## Source
Admiralty Rules 12 to 20 inclusive allow, in certain cases, a
joinder of ship and freight, or ship and master, or alternative
actions against ship, master, or owner alone, but in no case within
the rules can ship and owner
Page 145 U. S. 336
be joined in the same libel; whether they may in cases not
falling within the rules is not decided.
A district court sitting in admiralty cannot entertain a libel
in rem for damages incurred by loss of life where, by the
local law, a right of action survives to the administrator or
relatives of the deceased but no lien is expressly created by the
act.
When the collision of two vessels causes great pain and
suffering to a passenger on one of them, followed so closely by
death as to be substantially contemporaneous with it, a libel
in rem, where a right of action exists under a state
statute, will not lie for those injuries, as distinguished from
death as a cause of action.
The Court stated the case as follows:
This was an appeal from a decree of the circuit court dismissing
a libel for damages sustained by the death of Ella Barton against
the steam tug
Corsair and her owners. Suit was begun on
April 5, 1888, by the filing of a libel by Edward S. Barton and
Elizabeth Barton, his wife, against the steam tug
Corsair
upon two distinct causes of action,
viz., one for damages
for the pains and suffering endured by Ella Barton, a daughter of
the said Elizabeth Barton, in a collision caused by the said tug
Corsair, on which the said Ella Barton was at the time a
passenger, running at full speed into the right bank of the
Mississippi River on the 14th of April, 1887 at a point about ten
miles above Algiers, which is opposite the City of New Orleans, in
consequence of which said tug filled with water and sank in ten
minutes. The other cause for action was for damages sustained by
the said Elizabeth Barton in the loss of the life of her said
daughter, alleged to have been caused by the negligence of the
officers and crew of the tug.
The right to bring this libel was alleged to have accrued under
Article 2315 of the Revised Civil Code of Louisiana, as amended in
1884, which reads as follows:
"Article 2315. Every act whatever of man that causes damage to
another obliges him by whose fault it happened to repair it; the
right of this action shall survive, in case of death, in favor of
the minor children or widow of the deceased or either of them, and,
in default of these, in favor of
Page 145 U. S. 337
the surviving father and mother, or either of them, for the
space of one year from the death. The survivors above mentioned may
also recover the damages sustained by them by the death of the
parent or child or husband or wife, as the case may be."

## Given information
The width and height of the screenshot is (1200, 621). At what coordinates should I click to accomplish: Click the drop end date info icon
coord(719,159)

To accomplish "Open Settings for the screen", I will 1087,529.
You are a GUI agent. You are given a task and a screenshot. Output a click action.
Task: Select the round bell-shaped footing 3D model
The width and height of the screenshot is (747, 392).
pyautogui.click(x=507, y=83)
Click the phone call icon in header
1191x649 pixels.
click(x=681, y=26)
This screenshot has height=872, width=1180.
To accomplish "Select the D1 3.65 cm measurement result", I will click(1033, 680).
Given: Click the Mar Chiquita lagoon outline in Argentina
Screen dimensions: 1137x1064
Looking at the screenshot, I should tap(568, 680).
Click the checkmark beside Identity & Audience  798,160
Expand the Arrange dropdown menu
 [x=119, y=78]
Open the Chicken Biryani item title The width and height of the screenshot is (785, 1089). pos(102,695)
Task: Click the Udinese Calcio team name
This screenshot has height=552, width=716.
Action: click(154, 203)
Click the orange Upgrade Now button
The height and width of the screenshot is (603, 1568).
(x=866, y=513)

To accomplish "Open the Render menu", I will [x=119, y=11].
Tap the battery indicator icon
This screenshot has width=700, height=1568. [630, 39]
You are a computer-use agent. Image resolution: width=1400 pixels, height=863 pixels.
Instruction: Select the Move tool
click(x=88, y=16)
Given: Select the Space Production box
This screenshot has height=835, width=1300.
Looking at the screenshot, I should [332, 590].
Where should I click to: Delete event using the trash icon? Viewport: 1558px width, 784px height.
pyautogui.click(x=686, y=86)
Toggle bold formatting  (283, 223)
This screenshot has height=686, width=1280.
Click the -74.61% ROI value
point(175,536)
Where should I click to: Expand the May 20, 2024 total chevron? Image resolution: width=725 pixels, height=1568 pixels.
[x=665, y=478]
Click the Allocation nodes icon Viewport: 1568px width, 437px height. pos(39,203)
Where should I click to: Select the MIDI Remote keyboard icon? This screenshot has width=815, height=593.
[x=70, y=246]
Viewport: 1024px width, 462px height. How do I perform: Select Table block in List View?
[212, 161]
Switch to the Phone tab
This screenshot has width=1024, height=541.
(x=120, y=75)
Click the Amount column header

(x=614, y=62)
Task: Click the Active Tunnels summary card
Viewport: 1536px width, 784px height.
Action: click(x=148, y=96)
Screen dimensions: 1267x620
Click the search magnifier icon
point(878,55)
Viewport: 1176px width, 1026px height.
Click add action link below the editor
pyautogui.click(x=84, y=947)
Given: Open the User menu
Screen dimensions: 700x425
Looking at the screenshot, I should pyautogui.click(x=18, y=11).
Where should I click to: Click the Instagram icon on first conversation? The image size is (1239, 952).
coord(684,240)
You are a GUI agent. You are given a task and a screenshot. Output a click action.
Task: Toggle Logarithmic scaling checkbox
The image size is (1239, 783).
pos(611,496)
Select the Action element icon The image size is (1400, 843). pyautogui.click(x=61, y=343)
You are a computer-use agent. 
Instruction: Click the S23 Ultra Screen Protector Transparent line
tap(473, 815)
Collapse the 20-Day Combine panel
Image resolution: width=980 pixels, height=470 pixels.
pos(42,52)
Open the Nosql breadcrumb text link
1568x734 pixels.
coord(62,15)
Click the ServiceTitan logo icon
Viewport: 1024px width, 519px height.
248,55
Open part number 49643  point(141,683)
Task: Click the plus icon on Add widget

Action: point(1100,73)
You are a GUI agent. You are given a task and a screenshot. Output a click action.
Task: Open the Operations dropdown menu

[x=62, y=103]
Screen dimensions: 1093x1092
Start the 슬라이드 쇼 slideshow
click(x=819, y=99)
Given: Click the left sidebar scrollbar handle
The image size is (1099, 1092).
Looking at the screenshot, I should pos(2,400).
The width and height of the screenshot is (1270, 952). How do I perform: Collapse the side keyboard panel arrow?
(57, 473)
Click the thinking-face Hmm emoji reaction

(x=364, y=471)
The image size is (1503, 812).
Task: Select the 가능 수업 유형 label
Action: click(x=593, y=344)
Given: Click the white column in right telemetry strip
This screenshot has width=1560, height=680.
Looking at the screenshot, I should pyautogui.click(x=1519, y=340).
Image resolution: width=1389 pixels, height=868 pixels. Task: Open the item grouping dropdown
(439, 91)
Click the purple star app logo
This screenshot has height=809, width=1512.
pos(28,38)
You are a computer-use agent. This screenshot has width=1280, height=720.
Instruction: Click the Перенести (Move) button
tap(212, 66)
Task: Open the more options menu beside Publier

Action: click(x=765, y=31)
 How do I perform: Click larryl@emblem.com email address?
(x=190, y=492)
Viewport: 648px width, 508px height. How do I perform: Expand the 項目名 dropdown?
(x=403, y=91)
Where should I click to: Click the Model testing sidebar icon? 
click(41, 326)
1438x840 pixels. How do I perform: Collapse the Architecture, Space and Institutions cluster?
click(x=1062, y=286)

## Problem details
Reproduce the part of the Corsair case text above the rows, copying everything from "A district court" down to "cause of action." without any change.

## Answer in full
A district court sitting in admiralty cannot entertain a libel
in rem for damages incurred by loss of life where, by the
local law, a right of action survives to the administrator or
relatives of the deceased but no lien is expressly created by the
act.
When the collision of two vessels causes great pain and
suffering to a passenger on one of them, followed so closely by
death as to be substantially contemporaneous with it, a libel
in rem, where a right of action exists under a state
statute, will not lie for those injuries, as distinguished from
death as a cause of action.